ASSIGNMENT 1 →
In the article on the Braunau police headquarters, in what year did the state purchase the property at Salzburger Vorstadt 15?
ASSIGNMENT 2 →
Repeat word for word the passage of the Braunau police headquarters article that opens with "New look is" and closes with "the previous buildings.".

SELECTED EXTRACT →
----

Marte.Marte Architects will build on the existing structure to create the police headquarters.
"The invaluable original substance of the historic building will not be demolished or elevated to another monument; the history and thus the public perception of the building will be rewritten by its future use," explained Marte.
"The changes made by the Nazis will not only be reversed, but the clock will be turned back to 1750, long before Adolf Hitler was born. The disruptive changes of the last few centuries will be stripped away layer by layer."
"The two typologically meaningful cross-passage houses from the 17th century will reemerge from the existing historic building and once again enrich the impressive facades of the Salzburger Vorstadt in the future," he continued.
New look is "simple and unadorned"
Marte.Marte Architects hopes the end result will be a contemporary building that mirrors the form of the previous buildings.
"The new look of Salzburger Vorstadt 15 is simple and unadorned in the tradition of the old townhouses," said Marte.
"Almost sculptural in appearance, as if carved out of a white stone, the entire complex forms one homogenous whole from the historic front building to the new rear building and the annex."
Behind the main building, in an area where a distillery was formerly located, a modern extension will be built that takes its style directly from the existing building.
"The long narrow plot practically screams out for a contemporary interpretation of the cross-passage house characteristic of Braunau," explained Marte.
"The headquarters of the Upper Austrian regional police directorate will be housed in future in both the historic front building as well as the new rear building."
"The typology of the historic windows will be carried over in the contemporary building," he continued. "Somewhat larger in terms of dimensions, they take on the proportions of the historic rectangular windows and are also arranged horizontally, vertically, and diagonally."
Property developed by government to prevent "Nazi activities"
Following the second world war, the property at Salzburger Vorstadt 15 was returned to its pre-war owners and has since been used as a bank, a school and a daycare centre, but has been empty since the Lebenshilfe charity vacated the building in 2011.
It was purchased by the state in 2017, however, the former owner fought the government's purchase in the Austrian Constitutional Court and the European Court of Human Rights, as well as contesting the amount of compensation in the country's civil courts.
The architectural competition to design the police headquarters was launched after the resolution of court proceedings in 2019.
"After the final court decision in the compensation proceedings, the legally required subsequent use of the Hitler birth house can be initiated to prevent any form of re-activity and Nazi activities," said interior minister Wolfgang Peschorn at the time.
Marte is now welcoming the challenge of designing a building appropriate for the historic and controversial site.
"We have always been fascinated by the challenge of working on listed buildings," Marte said. "One of the most difficult problems an architect can face is having to preserve the invaluable historic substance and add new elements using contemporary means."
"In the case of this more than 300-year-old building, there is also the challenge of dealing with the sad notoriety of the Salzburger Vorstadt as Hitler's birth house."

----

EXERCISE DATA →

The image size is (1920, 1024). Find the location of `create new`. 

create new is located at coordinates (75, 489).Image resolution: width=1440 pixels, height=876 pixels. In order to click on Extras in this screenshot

----

FINAL ANSWER 1 →
2017

FINAL ANSWER 2 →
New look is "simple and unadorned"
Marte.Marte Architects hopes the end result will be a contemporary building that mirrors the form of the previous buildings.